Taking into account covariates when searching for sQTLs #3

Open jmonlong opened 6 years ago

jmonlong commented 6 years ago

@vsvinti asked in the old repo:

Hi there I am wondering if taking into account covariates is possible to do with sQTLseeker? You mention that the raw counts shouldn't be transformed in any way. Many datasets, however, have underlying structure cause by batch effects, etc, which we may want to correct for so that they don't influence the results. If this functionality is not available, how to do suggest that one takes this into account? It is possible to generate a residuals matrix with PEER (that can take into account covariates and other hidden structure). Would that be something suitable to use as input into sQTLseeker? Can you please also comment on what impact on the computations would other ways of transforming the data have, such as between-sample normalisation, and transcript length correction (not necessary for eQTLs)? I thought that raw counts shouldn't be compared directly between samples ..

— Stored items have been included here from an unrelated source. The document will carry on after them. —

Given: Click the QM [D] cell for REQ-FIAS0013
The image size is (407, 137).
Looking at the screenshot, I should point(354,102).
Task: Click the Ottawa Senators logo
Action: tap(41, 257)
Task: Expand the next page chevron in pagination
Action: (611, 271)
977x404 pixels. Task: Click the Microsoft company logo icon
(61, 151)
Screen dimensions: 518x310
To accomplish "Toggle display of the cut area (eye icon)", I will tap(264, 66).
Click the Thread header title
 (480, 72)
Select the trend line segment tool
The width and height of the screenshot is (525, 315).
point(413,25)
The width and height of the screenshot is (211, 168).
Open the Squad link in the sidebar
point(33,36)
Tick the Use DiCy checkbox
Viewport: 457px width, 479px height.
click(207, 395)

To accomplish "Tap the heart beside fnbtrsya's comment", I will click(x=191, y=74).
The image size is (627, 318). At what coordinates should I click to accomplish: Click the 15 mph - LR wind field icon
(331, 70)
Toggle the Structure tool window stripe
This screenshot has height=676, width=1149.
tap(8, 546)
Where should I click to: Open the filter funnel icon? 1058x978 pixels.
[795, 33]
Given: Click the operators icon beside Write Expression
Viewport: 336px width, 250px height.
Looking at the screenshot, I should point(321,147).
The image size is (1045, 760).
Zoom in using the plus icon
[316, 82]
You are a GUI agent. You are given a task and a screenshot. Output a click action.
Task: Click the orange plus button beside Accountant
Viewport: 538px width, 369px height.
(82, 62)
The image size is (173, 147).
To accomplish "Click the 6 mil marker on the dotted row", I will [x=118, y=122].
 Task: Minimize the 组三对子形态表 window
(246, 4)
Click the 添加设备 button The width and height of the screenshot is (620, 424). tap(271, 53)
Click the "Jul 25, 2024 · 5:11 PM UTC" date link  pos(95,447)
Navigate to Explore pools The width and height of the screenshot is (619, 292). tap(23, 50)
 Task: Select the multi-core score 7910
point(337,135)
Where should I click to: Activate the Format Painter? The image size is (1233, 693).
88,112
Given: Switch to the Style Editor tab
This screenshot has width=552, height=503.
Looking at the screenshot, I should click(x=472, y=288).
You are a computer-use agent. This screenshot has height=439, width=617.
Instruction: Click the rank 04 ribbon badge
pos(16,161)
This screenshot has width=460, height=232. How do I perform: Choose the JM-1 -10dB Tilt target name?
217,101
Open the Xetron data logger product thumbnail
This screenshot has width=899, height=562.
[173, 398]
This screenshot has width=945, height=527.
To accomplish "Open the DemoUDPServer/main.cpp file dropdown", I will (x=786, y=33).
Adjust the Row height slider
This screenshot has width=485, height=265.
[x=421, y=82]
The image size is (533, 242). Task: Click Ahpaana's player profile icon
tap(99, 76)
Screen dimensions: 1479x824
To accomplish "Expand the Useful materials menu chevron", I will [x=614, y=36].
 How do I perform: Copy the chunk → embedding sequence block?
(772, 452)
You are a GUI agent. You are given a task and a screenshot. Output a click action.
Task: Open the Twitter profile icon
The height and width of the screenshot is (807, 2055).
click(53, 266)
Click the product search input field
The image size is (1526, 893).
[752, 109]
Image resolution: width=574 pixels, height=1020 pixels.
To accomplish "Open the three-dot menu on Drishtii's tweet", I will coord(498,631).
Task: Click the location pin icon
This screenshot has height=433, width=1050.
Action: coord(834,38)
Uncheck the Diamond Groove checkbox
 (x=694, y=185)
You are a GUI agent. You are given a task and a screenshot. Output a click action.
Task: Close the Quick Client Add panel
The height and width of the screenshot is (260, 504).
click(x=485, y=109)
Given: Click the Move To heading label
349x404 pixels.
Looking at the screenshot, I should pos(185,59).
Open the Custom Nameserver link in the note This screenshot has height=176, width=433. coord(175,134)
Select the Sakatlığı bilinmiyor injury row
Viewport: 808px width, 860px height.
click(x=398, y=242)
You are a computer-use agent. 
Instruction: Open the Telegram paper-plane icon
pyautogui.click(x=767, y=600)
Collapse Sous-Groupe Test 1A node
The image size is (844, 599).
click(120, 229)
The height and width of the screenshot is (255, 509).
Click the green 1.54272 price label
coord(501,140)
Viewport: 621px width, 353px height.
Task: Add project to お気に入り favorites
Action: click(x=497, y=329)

I answered what I thought:

I'm not involved in these developments but I think a new version of sQTLseekeR will soon be released that supports the inclusion of covariates in the model. The reason why we recommend using raw counts as inputs is because they are converted into transcript usage ratios. Although I believe these would be less affected by batch effects, it's always possible. If the transcript expression is normalized, the transcript ratios wouldn't represent relative usage anymore. It might still be possible to detect differential usage but we might need to use a different distance computation. Including covariates directly in the model would be the ideal solution I think. To control for ethnicity or admixture that would be very useful though.

I'm sure @dgarrimar will be able to tell you more.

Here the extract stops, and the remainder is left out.